Immunostaining of tumor xenografts. Immunostaining of the MCF7-MT1 and MCF7-L50D frozen tumor sections using the V5 (MT1-MMP), Ki-67, and type I collagen (Col1A) antibodies is shown. Nuclei are DAPI-stained.

FIGURE 5.

Characterization of MCF7-L50D cells and tumors. A, Western blotting of cell and tumor extracts with a Ki-67 antibody. An equal amount of total protein (50 μg) was loaded for each sample we analyzed. B, gelatin zymography of MMP-2 and Western blotting of the tumor extract samples with the V5 antibody (top and bottom panel, respectively). ProMMP-2, proMMP-2 alone; no extract. * indicates the extract of the inoculation site tissue because MCF7-E240 tumors did not emerge in mice. MMTV-PyMT, murine mammary tumor virus-polyoma virus middle T-antigen.

FIGURE 6.

Genome-wide transcriptional profiling of MCF7 xenograft tumors and cultured cells. A, an Ingenuity analysis of the genome-wide transcriptional profiling of the MCF7-L50D cultured cells and tumor xenografts.
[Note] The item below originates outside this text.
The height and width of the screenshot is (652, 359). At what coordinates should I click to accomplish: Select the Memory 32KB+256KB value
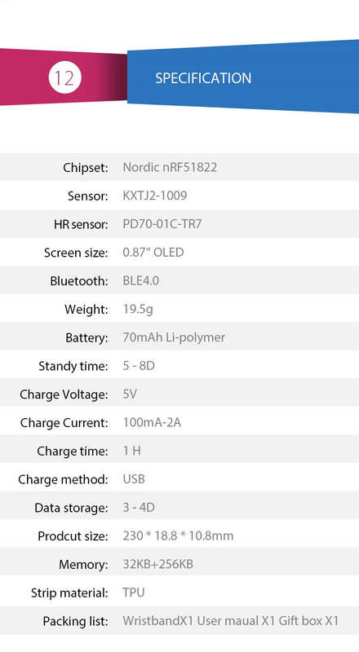[x=157, y=564]
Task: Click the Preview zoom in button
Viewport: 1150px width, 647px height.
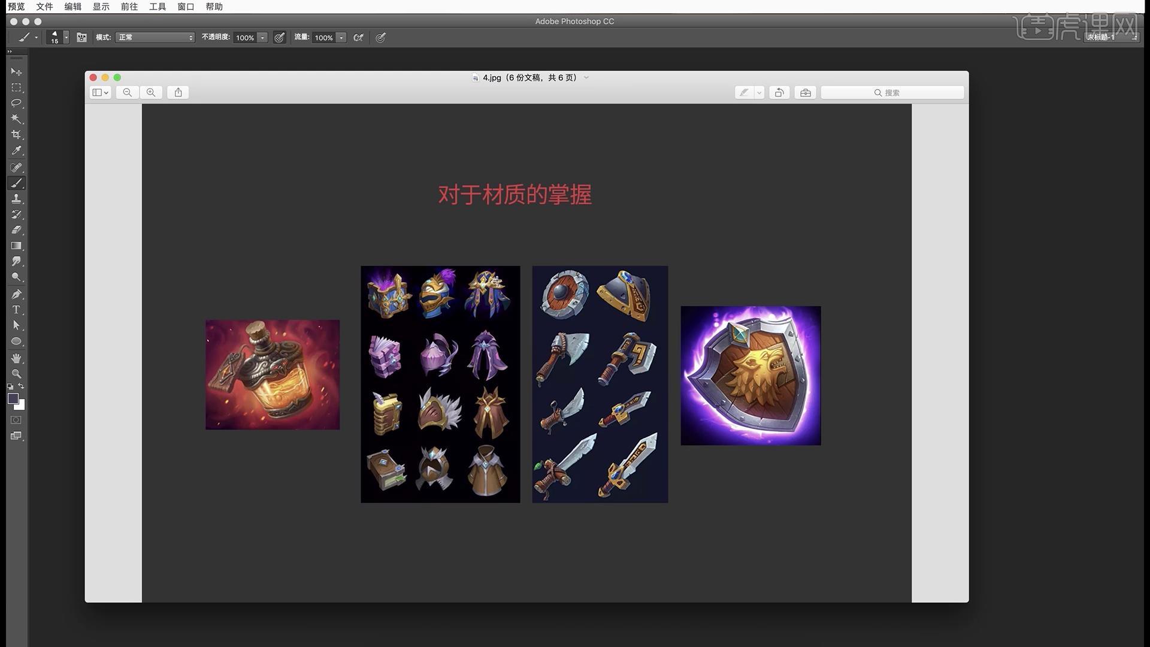Action: (x=151, y=92)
The line indicates a threshold value. B, cell cycle-related genes, the expression of which was affected in the tumor and cell samples. The number of affected genes is shown above each bar. The compared samples are indicated below the bars. C, RT-PCR of MT1-MMP, Ki-67, and GAPDH (control) in MCF7 cell and tumor xenograft samples. D, Ingenuity network analysis of differentially expressed cell cycle-related genes in MCF7-L50D tumors versus MCF7-L50D cultured cells. Up-regulated and down-regulated genes are shown in red and green, respectively. Genes that are not user-specified but are incorporated into the network through their relationship with other genes are shown in white. Continuous and discontinuous lines represent direct and indirect functional and physical interaction between genes from the literature.